Politics

Wow: AG Nominee Merrick Garland Explains Why an Antifa Attack on a Fed Courthouse Might Not Be ‘Domestic Terrorism’

In retrospect, Republicans made a mistake in not giving Merrick Garland a hearing for the Supreme Court position.

If they had, as they did today for the Attorney General position for which Joe Biden has nominated him, they could have shown how awful he was and removed that whole issue from the Democrats’ talking points for all these years.

The problem of course is that he will likely be approved for the Attorney General position.

But if you just listen to some of what he says, how could anyone be considering him for Attorney General, much have considered this guy for the Supreme Court?

They were talking about the Capitol riot versus other situations such as the Antifa riots. Sen. Josh Hawley (R-MO) asked him about Antifa and the attacks on the Portland federal courthouse.

His answer was just unbelievable.

From Post Millennial:

“Do you regard assaults on federal courthouses or other federal property as acts of domestic extremism, domestic terrorism?” Hawley asked.

“Well Senator, my own definition, which is about the same as the statutory definition, is the use of violence or threats of violence in an attempt to disrupt democratic processes. So an attack on a courthouse while in operation, trying to prevent judges from actually deciding cases, that plainly is domestic extremism, domestic terrorism.

“An attack simply on a government property, at night, or any other kind of circumstances is a clear crime and a serious one and should be punished. I don’t know enough about the facts of the example you’re talking about, but that’s where I draw the line.

“Both are criminal, but one is a core attack on our Democratic institutions,” Garland said.

This answer is absolutely bananas.

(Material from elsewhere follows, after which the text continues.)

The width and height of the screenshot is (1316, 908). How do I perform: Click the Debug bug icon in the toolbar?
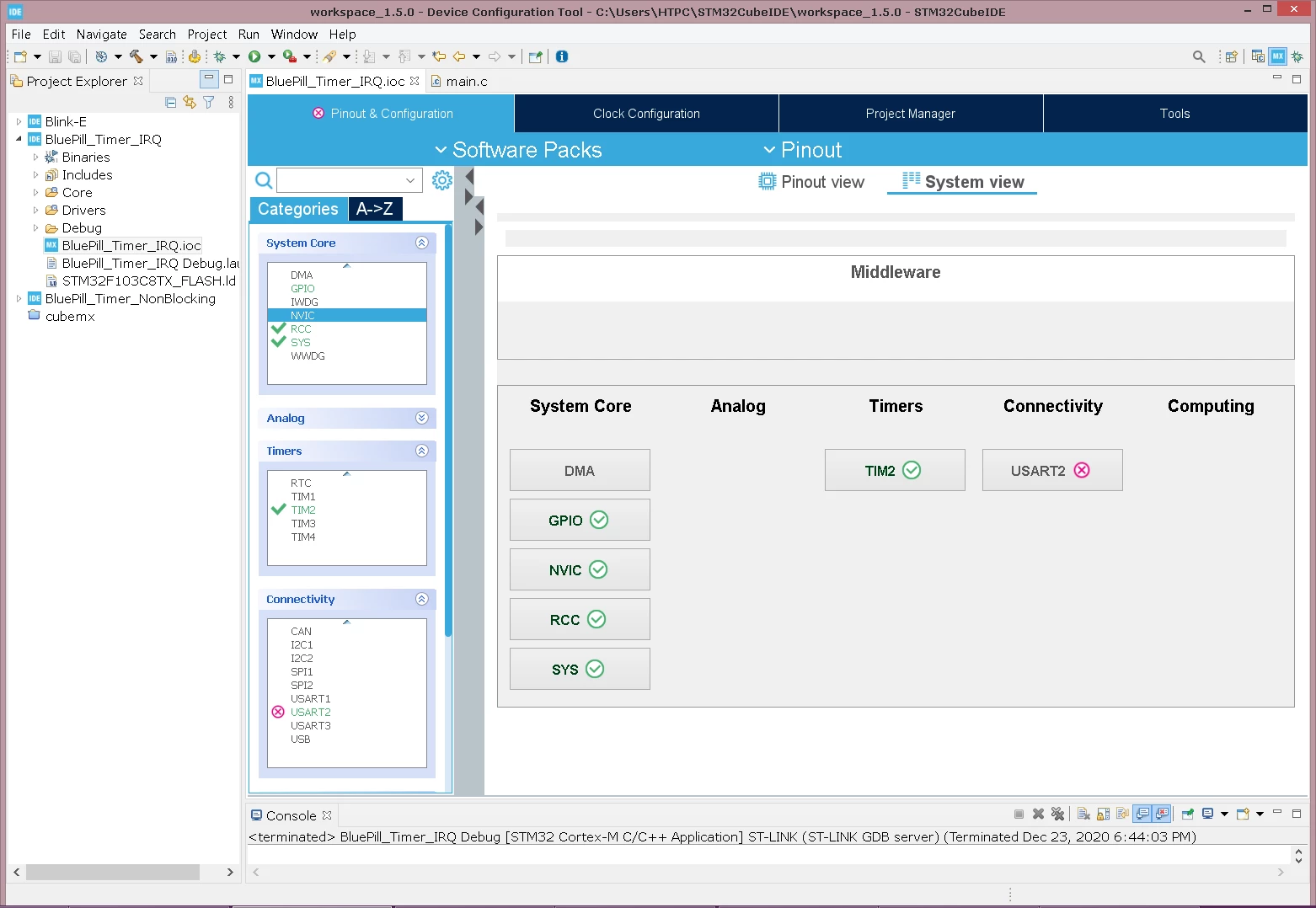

What the heck is wrong with this guy? He’s actually saying it’s not domestic terrorism if it happens at night. How do you say that an attack on the federal courthouse isn’t “an attack on our Democratic institutions?” So let’s take the example that Hawley was actually trying to reference: the Portland federal courthouse. They’re attacking it because it is representative of the federal government and they spent over 100 days in a row with the express intent of trying to burn it down and drive the federal government out, with dozens of officers injured. If you burn it down the night before, would that not put a crimp in their operations the next day, which was sort of the point? A three hour riot is an “attack” on our institutions but more than 100 day siege isn’t?

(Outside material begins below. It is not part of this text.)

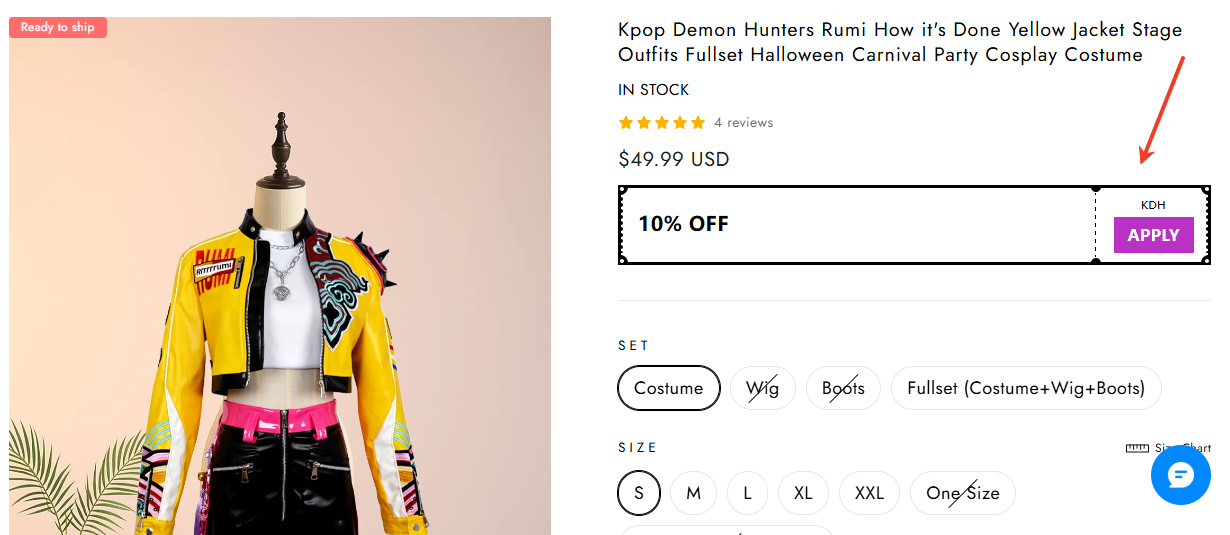Apply the KDH coupon code
1230x535 pixels.
coord(1153,235)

So is Garland saying that the bombs planted at the RNC and the DNC aren’t domestic terrorism because they happened the night before, on the night of Jan. 5, not during the day on Jan. 6? Because if they went off at night they wouldn’t be “disrupting processes.” Of course, that’s crazy. But that’s where his thinking would lead you.

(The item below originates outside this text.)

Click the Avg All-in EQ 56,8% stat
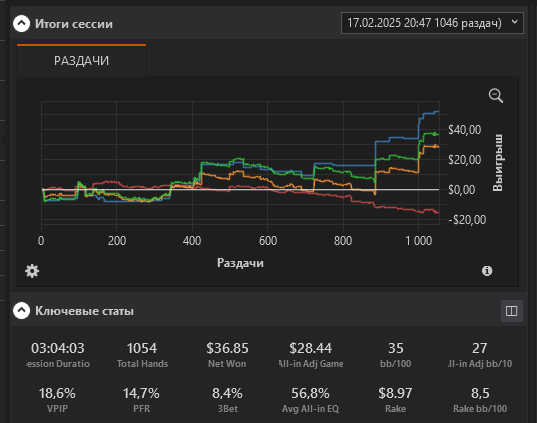310,400
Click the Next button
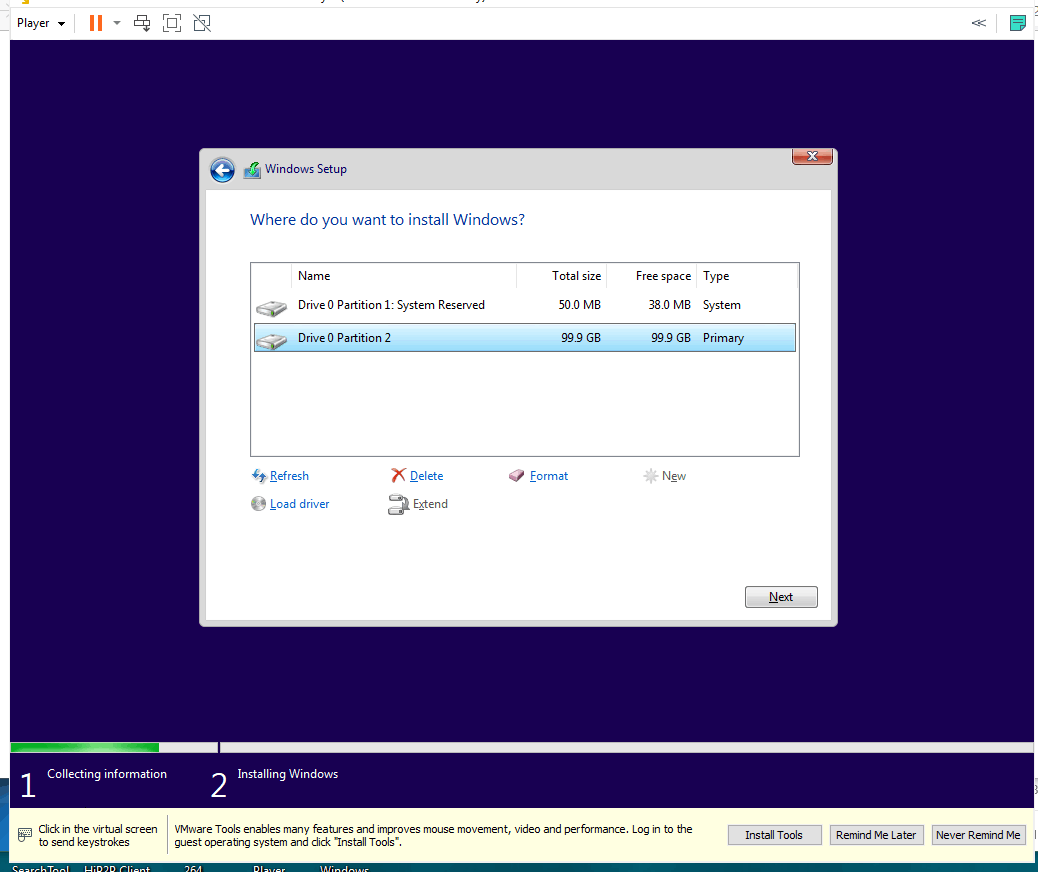 coord(781,597)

By the way his definition is even wrong, perhaps to more justify his weird distinction between the Capitol riot and the Portland Courthouse Antifa riots. Garland claimed that the definition is “an attempt to disrupt democratic processes.” Actually, in the pertinent part of 18 U.S. Code § 2331, the term “domestic terrorism” means activities done to “influence the policy of a government by intimidation or coercion.” There isn’t anything about “disrupting processes” or being during the day.

General, it’s always been understood that to mean if it was done for a ‘political purpose.’ So there is a difference between someone who just randomly vandalizes a building and someone who, like Antifa, is attacking it for a political purpose.

The problem is that this is not just the ridiculous answer but that it appears to have been crafted to try to make a nonsensical differentiation between the Capitol riot and Antifa riots. Either that or he’s just so incredibly ignorant of the facts, it’s concerning.